## BRIEF
An exact copy of the lines from the one containing "Screen dimensions: 1540x1565" through the last line below is required; include both of those lines and no others.

○ ○ ○ ○ ○

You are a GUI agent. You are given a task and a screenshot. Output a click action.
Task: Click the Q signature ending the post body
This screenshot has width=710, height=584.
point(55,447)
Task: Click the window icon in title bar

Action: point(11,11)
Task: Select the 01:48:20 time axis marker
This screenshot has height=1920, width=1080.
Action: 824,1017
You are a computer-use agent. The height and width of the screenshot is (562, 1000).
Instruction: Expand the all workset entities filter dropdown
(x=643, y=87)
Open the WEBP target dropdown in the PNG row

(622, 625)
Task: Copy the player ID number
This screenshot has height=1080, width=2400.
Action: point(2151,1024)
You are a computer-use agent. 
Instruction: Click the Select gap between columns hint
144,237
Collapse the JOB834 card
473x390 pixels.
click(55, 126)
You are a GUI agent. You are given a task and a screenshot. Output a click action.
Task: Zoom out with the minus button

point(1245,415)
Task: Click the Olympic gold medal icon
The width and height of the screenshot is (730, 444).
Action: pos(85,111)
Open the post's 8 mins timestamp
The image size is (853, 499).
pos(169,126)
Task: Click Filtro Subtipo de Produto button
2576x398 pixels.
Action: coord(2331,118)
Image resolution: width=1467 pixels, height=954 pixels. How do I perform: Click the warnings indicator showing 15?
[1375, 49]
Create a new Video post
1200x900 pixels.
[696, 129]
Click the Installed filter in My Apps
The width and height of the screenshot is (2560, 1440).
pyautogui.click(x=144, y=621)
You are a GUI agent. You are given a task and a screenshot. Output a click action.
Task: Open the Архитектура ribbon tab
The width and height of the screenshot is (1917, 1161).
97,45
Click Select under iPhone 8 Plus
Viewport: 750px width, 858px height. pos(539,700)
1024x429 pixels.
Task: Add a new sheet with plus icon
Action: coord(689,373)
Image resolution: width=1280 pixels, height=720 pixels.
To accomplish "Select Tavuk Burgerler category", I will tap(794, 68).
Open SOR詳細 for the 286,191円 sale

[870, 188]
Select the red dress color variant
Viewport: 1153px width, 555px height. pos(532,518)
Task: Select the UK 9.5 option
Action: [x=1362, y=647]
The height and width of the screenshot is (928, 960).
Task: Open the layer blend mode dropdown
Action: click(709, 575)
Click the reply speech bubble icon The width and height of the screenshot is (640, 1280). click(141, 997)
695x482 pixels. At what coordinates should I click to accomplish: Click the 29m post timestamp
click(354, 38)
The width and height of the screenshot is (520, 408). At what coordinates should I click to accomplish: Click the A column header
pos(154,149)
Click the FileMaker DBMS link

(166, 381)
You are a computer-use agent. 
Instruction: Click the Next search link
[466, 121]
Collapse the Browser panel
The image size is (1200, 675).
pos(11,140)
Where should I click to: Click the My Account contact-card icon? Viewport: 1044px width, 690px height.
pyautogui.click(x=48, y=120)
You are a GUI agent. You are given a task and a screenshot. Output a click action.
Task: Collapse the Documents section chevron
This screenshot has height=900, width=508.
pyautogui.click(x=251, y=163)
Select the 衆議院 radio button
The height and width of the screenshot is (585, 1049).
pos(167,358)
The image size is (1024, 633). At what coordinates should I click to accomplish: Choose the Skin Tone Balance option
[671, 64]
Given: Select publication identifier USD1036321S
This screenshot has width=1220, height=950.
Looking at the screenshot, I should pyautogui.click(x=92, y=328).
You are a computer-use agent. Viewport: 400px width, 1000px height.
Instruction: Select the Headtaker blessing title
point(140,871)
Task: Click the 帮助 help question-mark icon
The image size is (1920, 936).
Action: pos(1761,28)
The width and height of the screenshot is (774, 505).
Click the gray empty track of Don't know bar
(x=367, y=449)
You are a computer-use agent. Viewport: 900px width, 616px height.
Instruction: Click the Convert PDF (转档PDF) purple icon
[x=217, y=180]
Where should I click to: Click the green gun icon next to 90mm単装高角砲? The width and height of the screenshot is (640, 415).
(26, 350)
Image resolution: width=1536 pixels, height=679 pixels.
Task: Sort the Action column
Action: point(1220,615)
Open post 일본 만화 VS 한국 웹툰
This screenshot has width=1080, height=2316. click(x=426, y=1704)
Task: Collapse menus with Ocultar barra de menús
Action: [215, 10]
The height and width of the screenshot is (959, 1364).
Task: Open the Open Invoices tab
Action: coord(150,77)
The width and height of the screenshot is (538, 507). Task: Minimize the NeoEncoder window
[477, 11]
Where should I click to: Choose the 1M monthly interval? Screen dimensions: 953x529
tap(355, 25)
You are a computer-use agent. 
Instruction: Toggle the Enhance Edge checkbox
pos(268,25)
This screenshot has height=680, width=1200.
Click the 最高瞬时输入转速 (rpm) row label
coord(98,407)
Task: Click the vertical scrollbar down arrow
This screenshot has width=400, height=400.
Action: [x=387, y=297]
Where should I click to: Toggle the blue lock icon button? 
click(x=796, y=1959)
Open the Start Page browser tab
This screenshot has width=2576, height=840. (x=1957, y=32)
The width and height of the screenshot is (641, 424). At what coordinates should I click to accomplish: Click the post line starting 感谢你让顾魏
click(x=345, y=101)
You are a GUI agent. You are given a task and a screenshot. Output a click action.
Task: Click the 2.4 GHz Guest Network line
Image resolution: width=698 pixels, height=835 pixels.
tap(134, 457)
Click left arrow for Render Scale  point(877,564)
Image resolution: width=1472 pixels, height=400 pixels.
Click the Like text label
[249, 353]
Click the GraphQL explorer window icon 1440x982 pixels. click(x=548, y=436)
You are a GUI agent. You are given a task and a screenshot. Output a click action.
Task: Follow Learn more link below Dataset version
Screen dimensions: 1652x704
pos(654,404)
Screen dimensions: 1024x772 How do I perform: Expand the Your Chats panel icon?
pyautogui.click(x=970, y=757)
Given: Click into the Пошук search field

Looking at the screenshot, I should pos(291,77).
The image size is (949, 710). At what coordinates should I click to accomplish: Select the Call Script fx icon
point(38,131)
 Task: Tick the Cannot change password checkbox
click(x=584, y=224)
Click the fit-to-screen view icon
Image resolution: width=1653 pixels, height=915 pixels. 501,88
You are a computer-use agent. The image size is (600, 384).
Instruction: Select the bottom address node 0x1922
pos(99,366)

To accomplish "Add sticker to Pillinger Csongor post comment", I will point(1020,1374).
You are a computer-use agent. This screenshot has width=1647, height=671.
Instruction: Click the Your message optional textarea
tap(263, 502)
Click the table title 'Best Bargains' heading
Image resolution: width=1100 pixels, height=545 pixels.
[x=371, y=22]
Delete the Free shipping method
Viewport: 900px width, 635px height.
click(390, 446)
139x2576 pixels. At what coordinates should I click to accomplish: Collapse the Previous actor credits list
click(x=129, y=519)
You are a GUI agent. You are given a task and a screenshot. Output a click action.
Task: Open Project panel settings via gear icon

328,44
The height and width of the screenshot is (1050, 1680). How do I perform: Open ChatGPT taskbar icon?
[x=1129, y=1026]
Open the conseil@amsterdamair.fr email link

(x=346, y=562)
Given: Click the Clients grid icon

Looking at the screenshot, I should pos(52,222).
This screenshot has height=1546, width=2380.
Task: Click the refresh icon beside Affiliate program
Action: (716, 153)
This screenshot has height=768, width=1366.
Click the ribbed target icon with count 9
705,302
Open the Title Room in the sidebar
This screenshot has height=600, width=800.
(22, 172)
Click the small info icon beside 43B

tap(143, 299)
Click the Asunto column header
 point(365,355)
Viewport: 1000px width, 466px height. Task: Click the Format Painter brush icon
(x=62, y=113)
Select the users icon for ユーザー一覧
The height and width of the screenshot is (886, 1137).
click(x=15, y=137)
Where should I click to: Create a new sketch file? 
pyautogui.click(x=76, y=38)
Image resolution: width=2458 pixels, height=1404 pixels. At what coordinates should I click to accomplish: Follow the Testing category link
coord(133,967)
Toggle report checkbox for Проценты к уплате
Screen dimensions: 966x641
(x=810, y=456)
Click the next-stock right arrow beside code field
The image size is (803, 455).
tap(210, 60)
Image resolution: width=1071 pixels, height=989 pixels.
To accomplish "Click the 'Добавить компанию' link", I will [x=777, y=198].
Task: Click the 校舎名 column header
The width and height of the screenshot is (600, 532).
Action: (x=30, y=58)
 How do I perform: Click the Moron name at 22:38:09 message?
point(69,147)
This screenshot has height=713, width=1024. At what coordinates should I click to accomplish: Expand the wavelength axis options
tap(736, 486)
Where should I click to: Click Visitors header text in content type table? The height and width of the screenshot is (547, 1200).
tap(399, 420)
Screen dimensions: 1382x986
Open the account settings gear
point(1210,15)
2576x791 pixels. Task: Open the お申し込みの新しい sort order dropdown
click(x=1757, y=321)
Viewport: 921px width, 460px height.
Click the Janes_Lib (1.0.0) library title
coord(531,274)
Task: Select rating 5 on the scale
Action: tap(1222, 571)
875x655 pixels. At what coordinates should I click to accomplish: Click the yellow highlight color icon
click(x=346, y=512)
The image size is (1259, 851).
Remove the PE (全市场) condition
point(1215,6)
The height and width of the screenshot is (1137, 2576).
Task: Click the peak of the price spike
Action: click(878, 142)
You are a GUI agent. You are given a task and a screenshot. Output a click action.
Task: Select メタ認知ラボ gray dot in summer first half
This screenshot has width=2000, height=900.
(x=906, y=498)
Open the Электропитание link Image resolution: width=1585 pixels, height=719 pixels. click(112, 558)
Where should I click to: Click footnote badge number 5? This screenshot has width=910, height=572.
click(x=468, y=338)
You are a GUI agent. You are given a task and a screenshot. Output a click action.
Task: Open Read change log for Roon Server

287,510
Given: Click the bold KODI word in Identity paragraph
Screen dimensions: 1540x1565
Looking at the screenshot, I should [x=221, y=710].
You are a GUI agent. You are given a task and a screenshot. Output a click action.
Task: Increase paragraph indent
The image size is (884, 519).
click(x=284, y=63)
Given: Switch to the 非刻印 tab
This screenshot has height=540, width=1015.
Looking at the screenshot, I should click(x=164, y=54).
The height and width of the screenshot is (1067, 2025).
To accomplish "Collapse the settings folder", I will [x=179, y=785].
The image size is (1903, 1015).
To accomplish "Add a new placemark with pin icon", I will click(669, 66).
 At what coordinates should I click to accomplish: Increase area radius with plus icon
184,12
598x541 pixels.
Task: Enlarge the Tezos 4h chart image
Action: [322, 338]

○ ○ ○ ○ ○

## SOLUTION TO THIS PROBLEM
Screen dimensions: 1540x1565
Looking at the screenshot, I should [x=221, y=710].
You are a GUI agent. You are given a task and a screenshot. Output a click action.
Task: Increase paragraph indent
The image size is (884, 519).
click(x=284, y=63)
Given: Switch to the 非刻印 tab
This screenshot has height=540, width=1015.
Looking at the screenshot, I should click(x=164, y=54).
The height and width of the screenshot is (1067, 2025).
To accomplish "Collapse the settings folder", I will [x=179, y=785].
The image size is (1903, 1015).
To accomplish "Add a new placemark with pin icon", I will click(669, 66).
 At what coordinates should I click to accomplish: Increase area radius with plus icon
184,12
598x541 pixels.
Task: Enlarge the Tezos 4h chart image
Action: [322, 338]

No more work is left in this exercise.